O atendimento médico-hospitalar desta CAP formada na ferrovia concentrava-se em diversas sedes instaladas
nas seguintes localidades: Porto Alegre, São Leopoldo, Taquara, Montenegro (com 3 postos de atendimento),
Garibaldi (com 2), Rio Pardo, Santa Maria (com 4), Cacequy, Alegrete, Uruguayana, Sant’ Anna, São Gabriel,
Bagé (com 4), Pelotas (com 4), Rio Grande (com 2), Cruz Alta (com 2), Ijuhy, Carasinho, Passo Fundo (com 2),
B. V. do Erechim (com 2). A quantidade de postos variava de acordo com a capacidade de atendimento de cada
um, assim como da dispersão geográfica na respectiva localidade e, enfim, de acordo com a quantidade de
ferroviários ali trabalhando. Nesse complexo era mantido um quadro variado de profissionais, ligados a diversas
áreas da medicina: 4 cirurgiões, 3 oculistas, 30 clínicos efetivos, 9 clínicos adjuntos, 2 clínicos auxiliares, 3
otorrinolaringologista. 5
Além de ferroviários, portuários e marítimos (estes últimos pelo Decreto 5109: 20/12/1926),
outras categorias ligadas à economia agro-exportadora foram abrangidas pela legislação das CAPs. O Artigo 1º
do Decreto 2046 (1/10/1931) definia quais seriam os segmentos operários abrangidos pela lei previdenciária:
“de água, de força e luz, de esgotos, de transportes terrestres e aéreos, de portos, de telégrafos - radiotelegrafia e
telefones.” Deveria ser formada uma CAP em cada um desses setores, isto é, desde que estivessem diretamente
explorados pela União, Estado ou Município (Eboli, 1937: 11).
4
5
Diário do Povo, Campinas, l9/2/l931.
Cf. Relatório da VFRGS, dados do ano de 1929, Porto Alegre, 30/4/1930.

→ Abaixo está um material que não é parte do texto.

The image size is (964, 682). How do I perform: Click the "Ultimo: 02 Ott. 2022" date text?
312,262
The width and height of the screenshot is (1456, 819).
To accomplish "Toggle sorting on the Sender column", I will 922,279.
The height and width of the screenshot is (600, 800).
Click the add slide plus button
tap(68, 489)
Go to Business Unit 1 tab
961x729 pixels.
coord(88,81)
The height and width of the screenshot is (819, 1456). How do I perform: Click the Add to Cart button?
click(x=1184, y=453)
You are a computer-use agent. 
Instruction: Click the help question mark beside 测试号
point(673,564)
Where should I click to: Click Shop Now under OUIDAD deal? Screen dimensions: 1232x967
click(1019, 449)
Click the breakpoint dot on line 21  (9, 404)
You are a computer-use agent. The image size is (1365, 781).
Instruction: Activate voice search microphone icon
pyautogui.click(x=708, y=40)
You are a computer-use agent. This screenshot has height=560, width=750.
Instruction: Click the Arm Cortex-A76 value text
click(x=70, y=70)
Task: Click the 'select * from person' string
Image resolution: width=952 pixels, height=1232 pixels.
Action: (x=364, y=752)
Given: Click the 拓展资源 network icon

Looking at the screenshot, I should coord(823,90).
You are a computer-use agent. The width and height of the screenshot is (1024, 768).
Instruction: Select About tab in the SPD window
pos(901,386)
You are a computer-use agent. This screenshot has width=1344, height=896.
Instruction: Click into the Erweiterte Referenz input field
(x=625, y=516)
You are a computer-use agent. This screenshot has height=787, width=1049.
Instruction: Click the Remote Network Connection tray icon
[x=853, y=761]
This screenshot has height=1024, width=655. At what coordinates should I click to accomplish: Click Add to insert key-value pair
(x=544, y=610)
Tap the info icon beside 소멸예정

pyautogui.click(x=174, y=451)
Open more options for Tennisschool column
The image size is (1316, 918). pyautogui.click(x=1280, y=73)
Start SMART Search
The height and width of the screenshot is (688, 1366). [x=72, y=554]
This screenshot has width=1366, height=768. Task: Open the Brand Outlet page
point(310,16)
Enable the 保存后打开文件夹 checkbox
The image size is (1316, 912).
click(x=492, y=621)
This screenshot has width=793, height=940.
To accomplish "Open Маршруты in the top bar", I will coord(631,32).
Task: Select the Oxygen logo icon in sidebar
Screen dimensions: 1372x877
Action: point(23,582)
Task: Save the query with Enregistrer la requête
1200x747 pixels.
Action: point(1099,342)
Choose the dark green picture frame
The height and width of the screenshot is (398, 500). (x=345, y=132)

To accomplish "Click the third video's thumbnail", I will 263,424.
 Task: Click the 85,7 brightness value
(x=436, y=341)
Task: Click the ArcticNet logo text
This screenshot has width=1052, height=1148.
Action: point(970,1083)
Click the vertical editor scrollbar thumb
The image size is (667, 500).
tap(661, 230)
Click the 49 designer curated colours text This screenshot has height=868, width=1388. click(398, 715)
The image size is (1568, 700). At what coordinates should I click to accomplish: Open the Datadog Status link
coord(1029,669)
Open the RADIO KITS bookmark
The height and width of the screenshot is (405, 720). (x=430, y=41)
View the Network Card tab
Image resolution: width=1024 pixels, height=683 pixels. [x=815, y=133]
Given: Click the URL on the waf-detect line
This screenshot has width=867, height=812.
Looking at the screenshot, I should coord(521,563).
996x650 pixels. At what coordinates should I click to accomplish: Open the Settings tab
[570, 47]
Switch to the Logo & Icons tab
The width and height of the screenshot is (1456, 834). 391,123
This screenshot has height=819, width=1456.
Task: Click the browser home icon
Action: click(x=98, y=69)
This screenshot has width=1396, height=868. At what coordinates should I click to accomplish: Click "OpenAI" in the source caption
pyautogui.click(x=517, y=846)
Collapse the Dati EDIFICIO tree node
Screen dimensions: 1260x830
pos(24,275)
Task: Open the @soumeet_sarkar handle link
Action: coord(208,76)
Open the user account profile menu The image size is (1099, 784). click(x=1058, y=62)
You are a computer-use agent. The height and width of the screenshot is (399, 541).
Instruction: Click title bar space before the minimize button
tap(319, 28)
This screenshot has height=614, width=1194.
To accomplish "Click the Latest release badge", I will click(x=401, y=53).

Lindolfo Collor, como outros expoentes da intelectualidade gaúcha, exercia um papel de suma
importância na formulação de uma “política adequada” para as oligarquias em luta. Entre estes, na maior parte
formados por advogados, médicos e estancieiros, estavam os denominados “grandes líderes” do período: Júlio
de Castilhos, Gaspar Martins, Borges de Medeiros, Assis Brasil, Pinheiro Machado, Getúlio Vargas, Oswaldo
Aranha, Carlos Barbosa Gonçalves, Fernando Abott, Ramiro Barcelos e Flores da Cunha.
De fato, todos representantes das classes dominantes, entendiam as concessões de direitos como
uma válvula de escape em face das pressões populares. Considerando-se um conjunto amplo de especificidades
devidas, para algumas parcelas de trabalhadores tanto as CAPs como os sindicatos estavam fortemente
enraizados na sua formação cultural e ideológica.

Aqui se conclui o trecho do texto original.